"A Candle Loses Nothing By Lighting Another Candle" - Father James Keller

Thursday, September 13, 2012

Promo Post for "Tarot Diaries: The Fool" by Elicia Seawell

What would you do if you could find out your purpose in life? Would you want to know or be completely left in the dark?

Katie Jenkins finds out her purpose, but not in a way most people do. After a night of shots of tequila and a bet from her best friend, she is coerced to seek a fortune teller for insight into her future. What she finds out changes her life forever.

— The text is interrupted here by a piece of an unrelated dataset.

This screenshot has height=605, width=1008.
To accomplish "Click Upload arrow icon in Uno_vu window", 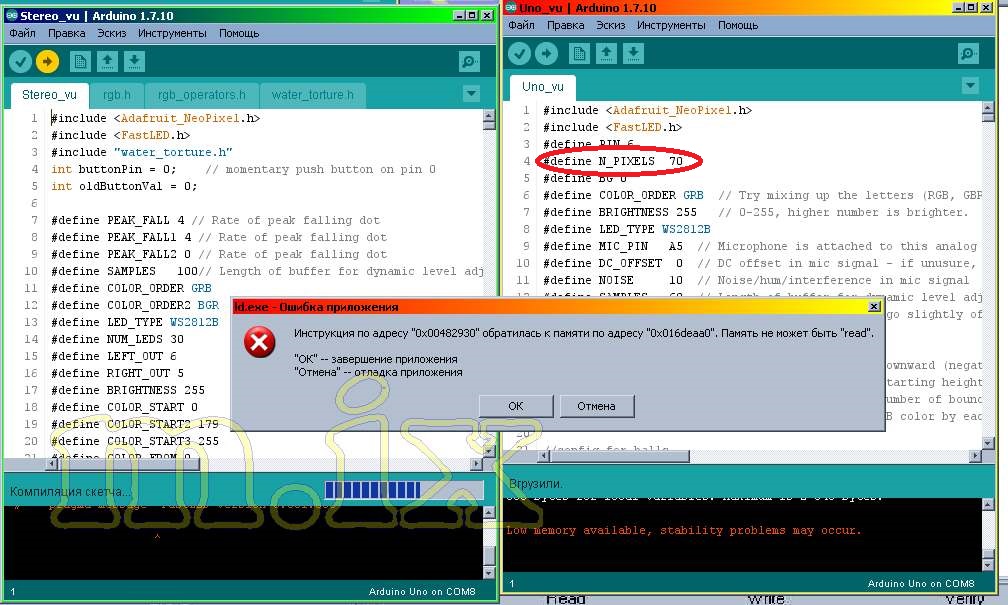I will tap(546, 54).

Katie comes from a long line of Romanian Gypsies cursed with the ability to not only read Tarot cards, but they also have to deliver the bad news to whomever the cards reveal. She, along with her best friend Phoenix (Finny) Carrington, seeks out those who are doomed and try to change their lives before something awful happens to them.

Can Katie stop a mad man from the deaths that surround her, or will she fall victim to the very same mad man responsible for the death of so many?

About Elicia M. Seawell

Elicia M. Seawell started out as a freelance graphic artist and fell in love with writing when she began her work in the newspaper industry. After long sleepless nights, she found writing as a way to combat her insomnia however most of her characters were developed while standing in the frozen food section deciding on ice cream. She is the author of “Peach River Acres” and “The Tarot Diaries” series, both being released by Rebel Ink Press. She is also the author of the self-published YA novella, “Shadows: The Story of the Kayouta.” Elicia is currently studying Behavioral Analysis/Psychology and is married to Michael Seawell. She has three children: Brandon, Rachel and Greta. She was also born in Darlington, SC and currently resides in Darlington.  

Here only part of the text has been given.